# TB decals rec'd !



## Waterwings (Oct 4, 2008)

Rec'd the new TinBoats decals today, and already applied 3 (kept 1 out of the 4 for a spare):

1 applied on the port and stbd quarters of the boat:






1 on rear truck window:






These new decals are sharp! 8)


----------



## browndog (Oct 4, 2008)

where and how do we get those?very cool


----------



## SlimeTime (Oct 4, 2008)

They are great looking decals! I plan to get a couple, just been too hectic lately. I doubt I'll put 'em on my crappy truck.....might raise it's value enough to make it a theft-risk :LMFAO:

ST


----------



## shamoo (Oct 4, 2008)

Very Very Nice =D>, Mr. WW How would I obtain a couple of these bad boyz?


----------



## SlimeTime (Oct 4, 2008)

shamoo said:


> Very Very Nice =D>, Mr. WW How would I obtain a couple of these bad boyz?

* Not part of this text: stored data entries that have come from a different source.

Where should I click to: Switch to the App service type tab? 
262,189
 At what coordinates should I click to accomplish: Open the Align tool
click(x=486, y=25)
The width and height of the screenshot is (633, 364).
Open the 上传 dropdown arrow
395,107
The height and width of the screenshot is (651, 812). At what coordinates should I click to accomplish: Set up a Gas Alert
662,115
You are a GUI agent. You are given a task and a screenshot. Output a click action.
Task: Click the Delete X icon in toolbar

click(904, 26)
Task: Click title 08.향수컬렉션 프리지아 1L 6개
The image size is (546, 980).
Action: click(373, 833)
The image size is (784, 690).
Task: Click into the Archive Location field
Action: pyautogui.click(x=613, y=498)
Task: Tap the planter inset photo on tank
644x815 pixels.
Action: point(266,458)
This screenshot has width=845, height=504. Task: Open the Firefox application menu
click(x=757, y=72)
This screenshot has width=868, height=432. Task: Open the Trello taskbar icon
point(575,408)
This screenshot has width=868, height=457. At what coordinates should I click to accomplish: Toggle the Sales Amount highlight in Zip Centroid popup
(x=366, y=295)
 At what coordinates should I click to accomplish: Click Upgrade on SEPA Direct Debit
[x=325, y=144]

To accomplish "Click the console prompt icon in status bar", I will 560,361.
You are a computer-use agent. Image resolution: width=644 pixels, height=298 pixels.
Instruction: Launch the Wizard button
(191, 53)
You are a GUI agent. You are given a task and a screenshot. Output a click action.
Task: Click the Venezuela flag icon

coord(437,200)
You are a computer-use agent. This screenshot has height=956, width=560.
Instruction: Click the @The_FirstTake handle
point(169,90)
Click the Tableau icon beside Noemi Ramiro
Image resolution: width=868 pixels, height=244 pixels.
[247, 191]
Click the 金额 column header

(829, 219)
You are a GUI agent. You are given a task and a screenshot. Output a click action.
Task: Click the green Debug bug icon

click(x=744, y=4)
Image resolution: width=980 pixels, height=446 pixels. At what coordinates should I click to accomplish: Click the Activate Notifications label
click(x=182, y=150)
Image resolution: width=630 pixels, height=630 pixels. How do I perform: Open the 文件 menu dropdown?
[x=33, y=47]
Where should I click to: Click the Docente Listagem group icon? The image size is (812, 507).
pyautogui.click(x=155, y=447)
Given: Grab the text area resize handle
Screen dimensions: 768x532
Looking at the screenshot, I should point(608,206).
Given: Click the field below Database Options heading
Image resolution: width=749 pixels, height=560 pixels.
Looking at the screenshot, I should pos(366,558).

https://www.tinboats.net/forum/viewtopic.php?f=1&t=4938

ST


----------



## browndog (Oct 4, 2008)

i just pm'ed jim for two of them.


----------



## shamoo (Oct 4, 2008)

Thank-you Mr. ST, how the heck I miss that? I just ordered two like Mr. browndog.


----------



## Waterwings (Oct 4, 2008)

You're gonna like 'em! 8)


----------



## Popeye (Oct 5, 2008)

Is the back of those sticky like a bumper sticker or is it just vinyl? I need to get some of those.


----------



## phased (Oct 5, 2008)

They are peel and stick like a bumper sticker.


----------



## Waterwings (Oct 5, 2008)

flounderhead59 said:


> Is the back of those sticky like a bumper sticker or is it just vinyl? I need to get some of those.




Quality vinyl decals.





I'm real picky about the type of stickers I put on my stuff (that's why I have very few), and the new TB decals exceed my quality check 8)


----------



## Zum (Oct 5, 2008)

I still havn't put mine on anything yet.
One going to have to go on my ol truck and the other on a camoed boat.
Hope they show up good.


----------



## Waterwings (Oct 5, 2008)

Zum said:


> I still havn't put mine on anything yet.
> One going to have to go on my ol truck and the other on a camoed boat.
> Hope they show up good.




What size did you get? Is the trailer camo?


----------



## Zum (Oct 5, 2008)

I think a med. and a small.
Trailer not camoed...just want people to see it.


----------



## Waterwings (Oct 14, 2008)

Zum said:


> I think a med. and a small.
> Trailer not camoed..._just want people to see it_.



Concur on that! 8) 


:?: . Anyone else get their decals mounted to their tow vehicles or boat/trailer!?


----------



## Popeye (Oct 14, 2008)

As soon as I get them one goes on the truck (it will be my first stucker not counting my Popeye or the 3 bullet holes) and one on the boat (motor maybe). Not sure where I'll put the third one. Might stick one on a BPS boat. :lol:


----------



## Waterwings (Oct 14, 2008)

flounderhead59 said:


> As soon as I get them one goes on the truck (it will be my first stucker not counting my Popeye or the 3 bullet holes) and one on the boat (motor maybe). Not sure where I'll put the third one. Might stick one on a BPS boat. :lol:


----------



## phased (Oct 15, 2008)

I put the 11 incher on the back glass of my tow vehicle. If (when) I get finished with my boat mods I have two med. and two smalls to put on the boat and trailer. Tried to take a pic of the one on my truck but three tries and all I got was a glare. Great looking decals Jim!


----------